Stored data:
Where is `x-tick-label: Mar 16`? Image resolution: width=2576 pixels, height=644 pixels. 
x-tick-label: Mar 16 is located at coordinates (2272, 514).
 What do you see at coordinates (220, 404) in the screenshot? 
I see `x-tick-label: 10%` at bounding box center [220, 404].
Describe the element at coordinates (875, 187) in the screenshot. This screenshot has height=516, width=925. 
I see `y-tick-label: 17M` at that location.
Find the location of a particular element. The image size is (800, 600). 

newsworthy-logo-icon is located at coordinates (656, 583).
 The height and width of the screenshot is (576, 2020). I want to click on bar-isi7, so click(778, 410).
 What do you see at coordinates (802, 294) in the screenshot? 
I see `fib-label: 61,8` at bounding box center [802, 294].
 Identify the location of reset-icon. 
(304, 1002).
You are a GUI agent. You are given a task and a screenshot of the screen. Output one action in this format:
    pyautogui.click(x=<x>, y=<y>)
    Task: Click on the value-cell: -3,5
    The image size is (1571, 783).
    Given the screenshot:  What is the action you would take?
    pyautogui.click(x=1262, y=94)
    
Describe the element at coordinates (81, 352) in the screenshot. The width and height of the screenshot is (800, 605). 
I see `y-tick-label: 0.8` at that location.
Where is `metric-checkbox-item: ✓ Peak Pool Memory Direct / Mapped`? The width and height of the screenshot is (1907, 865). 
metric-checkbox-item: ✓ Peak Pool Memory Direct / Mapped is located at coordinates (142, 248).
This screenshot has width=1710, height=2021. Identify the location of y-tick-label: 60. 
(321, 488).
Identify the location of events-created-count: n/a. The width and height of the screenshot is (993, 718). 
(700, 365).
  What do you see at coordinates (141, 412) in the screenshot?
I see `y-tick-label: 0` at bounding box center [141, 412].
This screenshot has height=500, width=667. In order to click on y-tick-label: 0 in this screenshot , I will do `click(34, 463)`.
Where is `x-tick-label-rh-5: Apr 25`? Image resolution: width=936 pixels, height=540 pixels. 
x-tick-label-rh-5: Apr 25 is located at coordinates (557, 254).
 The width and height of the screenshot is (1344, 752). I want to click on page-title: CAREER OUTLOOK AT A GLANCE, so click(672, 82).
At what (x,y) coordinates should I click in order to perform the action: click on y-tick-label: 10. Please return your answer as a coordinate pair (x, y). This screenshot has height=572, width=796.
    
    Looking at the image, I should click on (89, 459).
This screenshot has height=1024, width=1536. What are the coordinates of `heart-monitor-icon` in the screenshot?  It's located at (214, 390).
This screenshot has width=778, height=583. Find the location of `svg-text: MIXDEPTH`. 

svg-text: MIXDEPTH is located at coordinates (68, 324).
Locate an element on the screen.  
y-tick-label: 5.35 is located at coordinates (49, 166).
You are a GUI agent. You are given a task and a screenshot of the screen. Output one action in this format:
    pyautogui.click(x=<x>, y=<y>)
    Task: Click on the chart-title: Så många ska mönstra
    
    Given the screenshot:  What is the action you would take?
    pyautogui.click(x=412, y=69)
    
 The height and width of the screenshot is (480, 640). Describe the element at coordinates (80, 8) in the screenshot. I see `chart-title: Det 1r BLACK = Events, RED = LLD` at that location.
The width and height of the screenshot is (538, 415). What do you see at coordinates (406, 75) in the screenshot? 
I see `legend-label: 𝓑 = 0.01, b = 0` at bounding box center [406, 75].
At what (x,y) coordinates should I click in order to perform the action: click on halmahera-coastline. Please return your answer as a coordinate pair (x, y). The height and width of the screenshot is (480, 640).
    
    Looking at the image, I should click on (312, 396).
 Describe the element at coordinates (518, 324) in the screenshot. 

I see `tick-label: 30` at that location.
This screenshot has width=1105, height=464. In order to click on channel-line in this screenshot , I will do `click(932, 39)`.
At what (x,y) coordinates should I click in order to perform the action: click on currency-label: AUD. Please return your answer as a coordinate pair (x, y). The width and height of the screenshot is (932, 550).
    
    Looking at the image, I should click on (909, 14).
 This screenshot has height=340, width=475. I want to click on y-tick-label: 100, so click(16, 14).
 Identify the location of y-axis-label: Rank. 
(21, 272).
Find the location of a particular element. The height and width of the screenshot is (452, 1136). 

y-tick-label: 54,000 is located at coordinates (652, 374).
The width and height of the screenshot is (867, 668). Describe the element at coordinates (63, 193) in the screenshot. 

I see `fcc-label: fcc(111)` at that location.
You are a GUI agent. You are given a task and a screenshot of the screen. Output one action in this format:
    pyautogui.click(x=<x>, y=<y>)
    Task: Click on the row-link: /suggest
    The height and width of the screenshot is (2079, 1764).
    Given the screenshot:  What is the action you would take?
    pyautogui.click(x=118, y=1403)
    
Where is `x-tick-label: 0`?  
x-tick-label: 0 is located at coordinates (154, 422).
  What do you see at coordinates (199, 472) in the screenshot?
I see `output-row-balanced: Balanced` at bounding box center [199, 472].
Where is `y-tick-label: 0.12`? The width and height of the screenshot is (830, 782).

Action item – Identify every line in the listing that contains the string "particular" and copy each of those lines. Matching is case-sensitive.

Task response –
Find the location of a particular element. The image size is (800, 600). 
Find the location of a particular element. The height and width of the screenshot is (452, 1136). 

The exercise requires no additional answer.